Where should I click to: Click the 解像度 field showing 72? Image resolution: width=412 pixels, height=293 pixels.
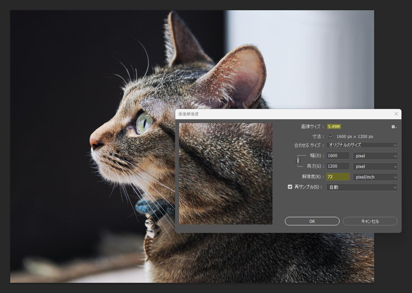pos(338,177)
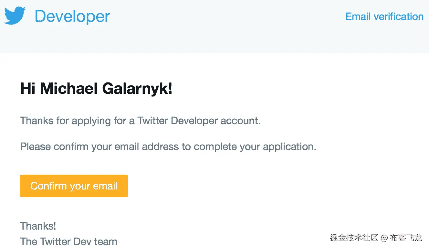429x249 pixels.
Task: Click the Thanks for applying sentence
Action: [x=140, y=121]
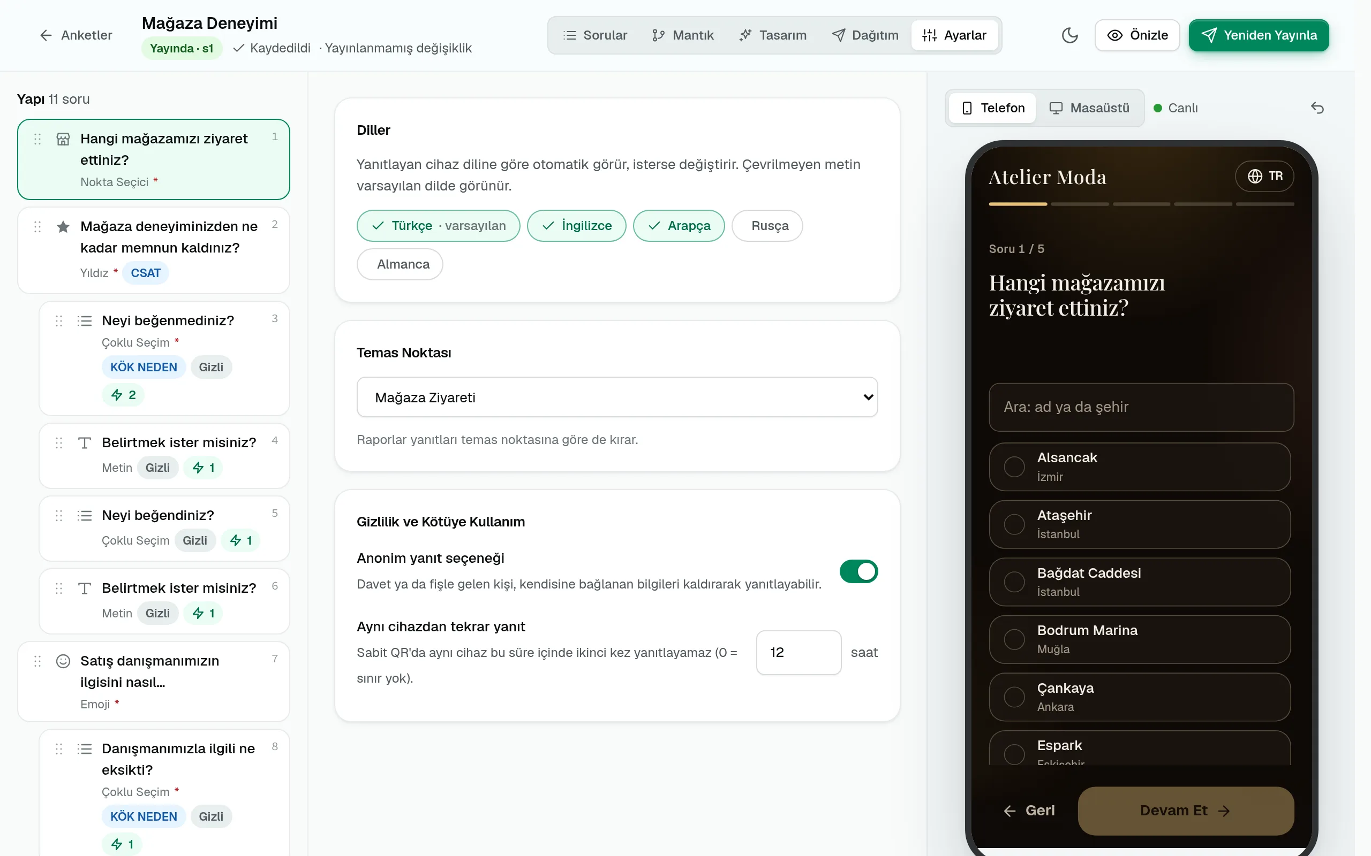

→ WORK ORDER
Exactly as they appear above, write out all the entries, without pictures.

→ YOUR SOLUTION
Where should I click to: Click the 解像度 field showing 72? Image resolution: width=412 pixels, height=293 pixels.
pos(338,177)
429x249 pixels.
Task: Click the Thanks for applying sentence
Action: [x=140, y=121]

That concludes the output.